The Content Marketing Conference takes place in a wing of the Westin Hotel. The spectacular, light-filled lobby is abuzz with men and women ages 20s to 50s in biz attire tapping on laptops, while others quickly wheel compact travel luggage over polished marble. A long escalator to the second floor is decorated with decals of male and female Superheroes soaring through space: neon-green faces, neon-green capes. Spandex-enhanced anatomies accompany motivational implorings such as “Rid the World of Bad Content.”


Don’t worry, the Svalbard seed vault is probably fine. It’s just all of us who are doomed.

Speaking of which, here’s everybody's favourite World Economic Forum with a handy, deceptively bland report on capitalism’s vision for our AI, robotics and 3D-printing driven industrial future. We’re going to have to spend a few weeks digging through this one, but for now we’re most looking forward to elderly factory workers augmented for further years of labour with a snazzy robot exoskeleton.
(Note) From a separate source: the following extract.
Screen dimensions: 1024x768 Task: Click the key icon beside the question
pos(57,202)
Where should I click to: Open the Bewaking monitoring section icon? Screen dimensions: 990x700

Opportunity!

In a loose collection of reports that build into a kind of alternative history of modern Cuba, Polygon paint a fascinating, politically nuanced portrait of the country’s gaming culture, from underground arcades and trade networks to a travelling console repairman’s never-ending struggle against dust.

The hawkish but fascinating War on the Rocks blog has a go at the defense industry’s obsession with Silicon Valley thinking as a substitute for effectiveness – if you were looking for the blog post that draws the line between Juicero and Afghanistan, here it finally is. It argues that to push back against this model requires the adoption of another industry’s approaches, leading to the surreal thought of what the military might learn from banking. At least it’s a relief from the endless parade of former military strategists selling business consultancy, no?

Twin Peaks burned brightly and fizzled out after only two seasons. The show may have paved the way for premium cable dramas, but now it’s a latecomer to the reboot phenomena. Hopes are high, but expectations perhaps sensibly low, for season three – whatever it achieves, it can’t possibly mess with our expectations of the form like it did back in the day. The original run played lovingly with soap opera conventions, but not so much as to unseat General Hospital as an icon of the form. The show is now its 55th season and has transformed into a direct vehicle for public health PSAs / sneaky pharmaceutical marketing.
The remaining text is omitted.